Begin SUPPLIED TEXT

Thursday, October 27, 2011

CEO

we observed each others companies, studied the benefit of mutual investments...

Before our companies merged u were pleased at how my stock grew tremendous...

Said I took care of ya companies assets in ways you have never witnessed...


When the merger finished I told her I named her the CEO, simply put, "I gave her the business!"

Tuesday, October 25, 2011

Beautifully UGLY

Because of the way Media reinforces the negative values this world has in such a positive light.

Taking what would normally be seen as negative behavior and making it socially accepted.

People are confused!!!

They have lost the value in VALUES!

They say "common sense isn't common." 

People have gotten so caught up in portraying an image…

An image that emulates the ideals media portrays as positive...

That we as a society has reached a point where image has replaced personality

People allow their physical appearance or beauty to become their personality.

The closer their personal image is to the characteristics media has force fed our society.

The more "Beautiful" a person feels they are.

I am not above anyone or too arrogant to claim to be completely oblivious to the influences of media

But i do have a firm grasp on the SIGNIFICANT differences between APPEARANCE and PERSONALITY.

Most people have a firm grip on trending fashion sense, but absolutely no SENCE about themselves.

So they are shallow and without any true depth. 

Beauty does not make you a good person, it doesn't and shouldn't make you likable. 

If you were physically hideous would people still like you? 

would they desire to be in your presence?

If not, take some time to look at the hideous reflection your personality gives off. 

You personality may be so ugly you would crack a mirror if you looked into it.

Give your personality a positive make over, become INWARDLY BEAUTIFUL!

And stop finding contentment in being..

Beautifully Ugly

Sunday, October 23, 2011

The CURB

I have so much going on in my life…
So much bearing down on these shoulders of mine…
It's funny…
I was talking to my grandmother the other day, having a conversation about just this...
I don't stress…
I don't know how to hold onto the burdens of this world for long...
Dont't let these trouble get me down at all…
I guess…
I was built like this for a reason…
Because looking back on this life of mine, if i actually took the time to stress about this life I have lead…
I wouldn't be here!!
I would have ended this existence long ago.

End SUPPLIED TEXT
Begin DATA EXCERPT

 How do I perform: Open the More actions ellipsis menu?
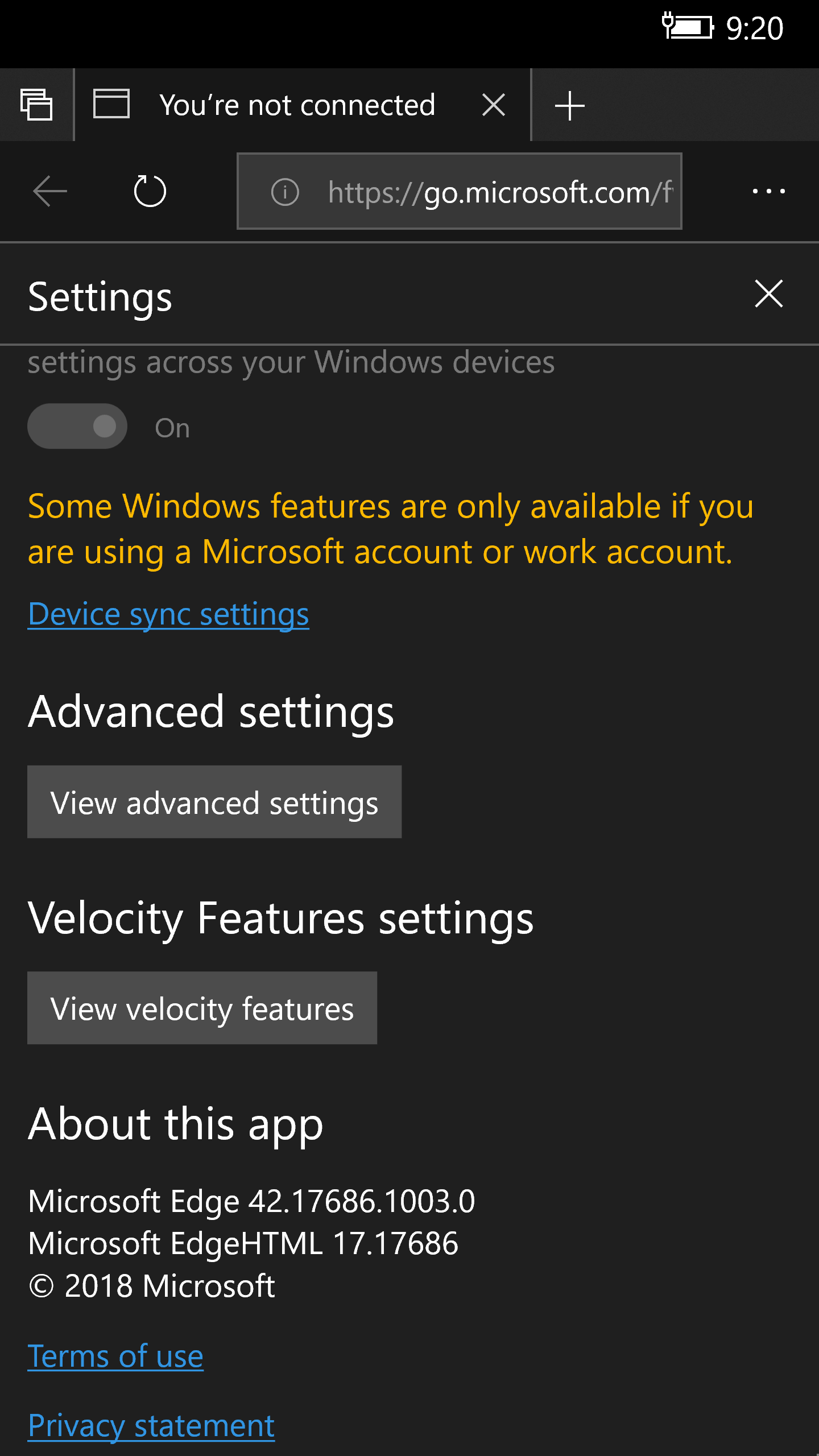[768, 191]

End DATA EXCERPT

**WHAT IS ASKED:**
• a. In the blog posts, who was the writer talking with the other day about not stressing?
• b. Copy everything in the blog posts from "So they are" down to "still like you?", word for word.

**RESULTS OF THE EXERCISE:**
• a. Their grandmother.

• b.
So they are shallow and without any true depth. 

Beauty does not make you a good person, it doesn't and shouldn't make you likable. 

If you were physically hideous would people still like you?